* Written request
Repeat the listing below line for line, changing nothing.

* Raw records
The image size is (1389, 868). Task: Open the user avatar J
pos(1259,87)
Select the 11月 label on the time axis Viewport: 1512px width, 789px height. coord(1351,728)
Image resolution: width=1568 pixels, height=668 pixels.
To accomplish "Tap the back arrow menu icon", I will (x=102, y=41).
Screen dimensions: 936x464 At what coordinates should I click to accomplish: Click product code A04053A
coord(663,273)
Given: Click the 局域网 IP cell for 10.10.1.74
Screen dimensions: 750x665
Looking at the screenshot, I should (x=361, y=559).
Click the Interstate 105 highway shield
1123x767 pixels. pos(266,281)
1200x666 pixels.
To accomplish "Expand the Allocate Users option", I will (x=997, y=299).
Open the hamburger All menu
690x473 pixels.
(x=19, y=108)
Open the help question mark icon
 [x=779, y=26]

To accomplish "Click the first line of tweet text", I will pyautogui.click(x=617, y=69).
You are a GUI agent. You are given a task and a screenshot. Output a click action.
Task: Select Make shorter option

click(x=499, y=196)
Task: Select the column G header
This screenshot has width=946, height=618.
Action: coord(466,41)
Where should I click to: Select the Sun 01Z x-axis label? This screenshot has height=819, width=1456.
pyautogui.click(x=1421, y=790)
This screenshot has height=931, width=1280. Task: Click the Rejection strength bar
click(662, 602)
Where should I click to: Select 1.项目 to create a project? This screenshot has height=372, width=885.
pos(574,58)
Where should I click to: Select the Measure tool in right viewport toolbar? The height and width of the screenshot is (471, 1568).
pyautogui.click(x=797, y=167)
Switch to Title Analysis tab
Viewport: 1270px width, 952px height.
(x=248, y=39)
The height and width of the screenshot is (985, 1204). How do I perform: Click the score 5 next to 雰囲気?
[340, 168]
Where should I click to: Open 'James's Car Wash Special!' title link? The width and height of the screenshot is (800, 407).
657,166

* Exercise result
The image size is (1389, 868). Task: Open the user avatar J
pos(1259,87)
Select the 11月 label on the time axis Viewport: 1512px width, 789px height. coord(1351,728)
Image resolution: width=1568 pixels, height=668 pixels.
To accomplish "Tap the back arrow menu icon", I will (x=102, y=41).
Screen dimensions: 936x464 At what coordinates should I click to accomplish: Click product code A04053A
coord(663,273)
Given: Click the 局域网 IP cell for 10.10.1.74
Screen dimensions: 750x665
Looking at the screenshot, I should (x=361, y=559).
Click the Interstate 105 highway shield
1123x767 pixels. pos(266,281)
1200x666 pixels.
To accomplish "Expand the Allocate Users option", I will (x=997, y=299).
Open the hamburger All menu
690x473 pixels.
(x=19, y=108)
Open the help question mark icon
 [x=779, y=26]

To accomplish "Click the first line of tweet text", I will pyautogui.click(x=617, y=69).
You are a GUI agent. You are given a task and a screenshot. Output a click action.
Task: Select Make shorter option

click(x=499, y=196)
Task: Select the column G header
This screenshot has width=946, height=618.
Action: coord(466,41)
Where should I click to: Select the Sun 01Z x-axis label? This screenshot has height=819, width=1456.
pyautogui.click(x=1421, y=790)
This screenshot has height=931, width=1280. Task: Click the Rejection strength bar
click(662, 602)
Where should I click to: Select 1.项目 to create a project? This screenshot has height=372, width=885.
pos(574,58)
Where should I click to: Select the Measure tool in right viewport toolbar? The height and width of the screenshot is (471, 1568).
pyautogui.click(x=797, y=167)
Switch to Title Analysis tab
Viewport: 1270px width, 952px height.
(x=248, y=39)
The height and width of the screenshot is (985, 1204). How do I perform: Click the score 5 next to 雰囲気?
[340, 168]
Where should I click to: Open 'James's Car Wash Special!' title link? The width and height of the screenshot is (800, 407).
657,166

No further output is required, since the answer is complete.